Posted 1 year ago
British Army Film Photographic Unit steel helmet. WWII. Super rare. This helmet came with paper work for an authorised crossing of Berlin through the Russian zone at the end of WWII, for Reginald Pidsley, and two other war correspondents, allowing them to cross to the West German side. The helmet is rare enough, however the paperwork is also rare. Reginald Pidsley was one of the brave correspondents, who followed the front line, filming and recording front line action, he is most notably known as the sound recordest on a mission on a Lancaster bomber, the recording of which is still held in the British Broadcasting Company (BBC) archives. There is a mark on the recording cylinder which shows the exact point when the bombs were released, the needle digging into the cylinder when the aircraft suddenly rose when the weight of the bombs were released.

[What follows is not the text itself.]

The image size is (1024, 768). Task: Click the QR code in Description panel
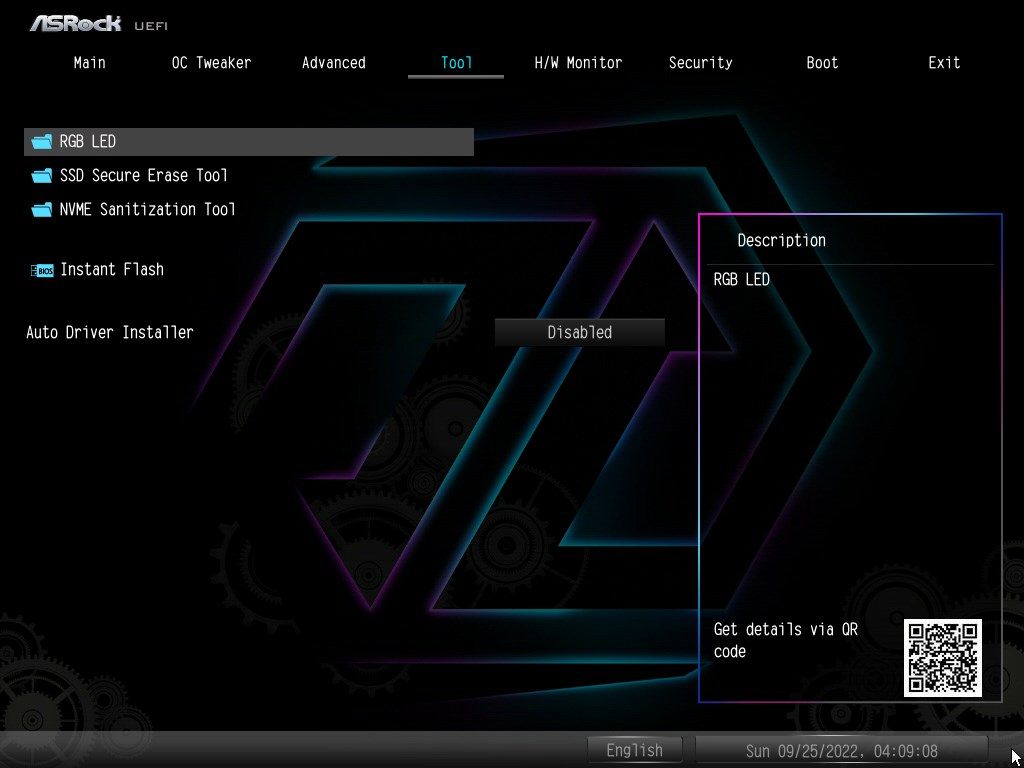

BERLIN RAID 3/4 SEPTEMBER 1943 30.45
On the night of 3/4 September 1943 BBC correspondent Wynford Vaughn Thomas and recording engineer Reginald Pidsley flew to Berlin on board Lancaster EM-F for Freddie of 207 Squadron, then based at RAF Langar in Nottinghamshire. On this mission the Lancaster was piloted by Flight Lieutenant Ken Letford.
The recordings were edited and broadcast within 12 hours of landing at Langar.
The attack on Berlin on the night of 3/4 September 1943 involved 316 Lancaster’s and 4 Mosquitoes, which dropped 'spoof' flares at a distance from the heavy bombers' route to mislead German night fighters. Although both marking and bombing mostly fell short, the industrial area of Siemensstadt was hit, as well as residential areas of Charlottenburg and Moabit. 422 people were listed as killed on the ground. 22 Lancaster’s were lost. During the war 207 Squadron suffered the fourth highest overall percentage losses in Bomber Command, and the highest percentage losses in 5 Group.
All the airborne actuality recordings were made using direct cut acetates, made on portable disc cutters which provided a sound recording that could be replayed instantly. At altitude in a Lancaster bomber, Reg Pidsley had first to place the uncut discs inside his flying jacket to warm them up, since otherwise the ultra low temperatures made the disc lacquer too brittle to cut.
On 3 September 1983 Reg Pidsley was reunited with surviving members of the crew and presented the original recorded discs to the Squadron. Wynford Vaughn Thomas also made a television documentary based on the recording, in which he explained that his voice sounded strange because there was a problem with his oxygen supply.